• **EXERCISE TASK**:
Rewrite the entries from the line that has "You are a GUI" through the end of the entries, changing "Roadmap" to "Timeline" and leaving everything else as it is. Leave the pictures out of your version.

— START OF RECORDS TO PROCESS —

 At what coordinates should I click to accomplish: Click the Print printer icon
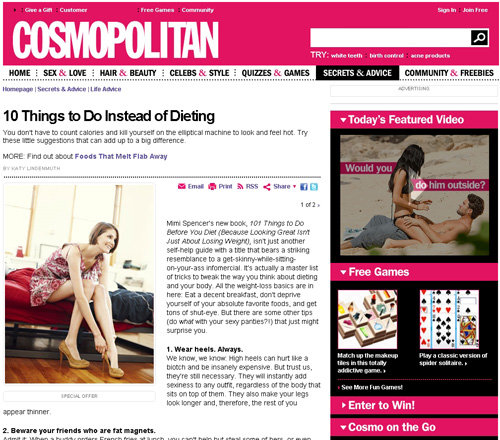212,186

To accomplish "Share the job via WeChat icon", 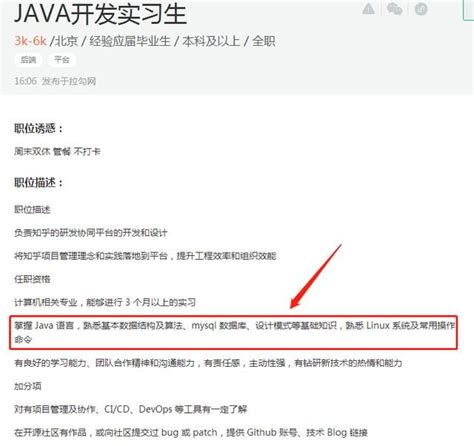I will (394, 9).
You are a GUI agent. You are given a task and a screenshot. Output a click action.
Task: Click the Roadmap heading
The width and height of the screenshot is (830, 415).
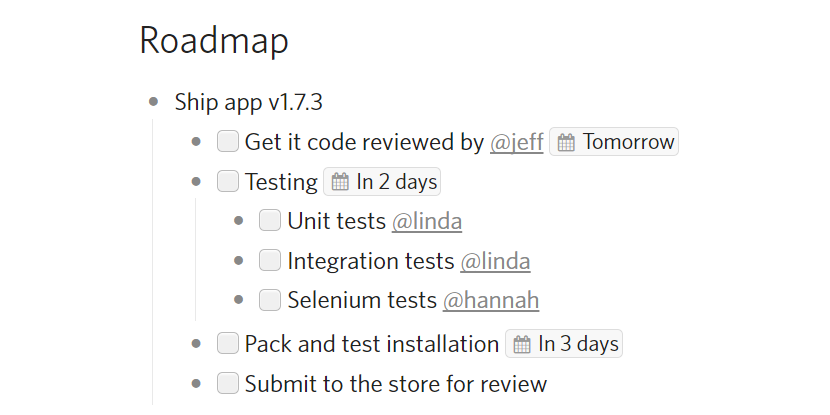[214, 41]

— END OF RECORDS TO PROCESS —

• **RESULT**:
You are a GUI agent. You are given a task and a screenshot. Output a click action.
Task: Click the Timeline heading
The width and height of the screenshot is (830, 415).
[214, 41]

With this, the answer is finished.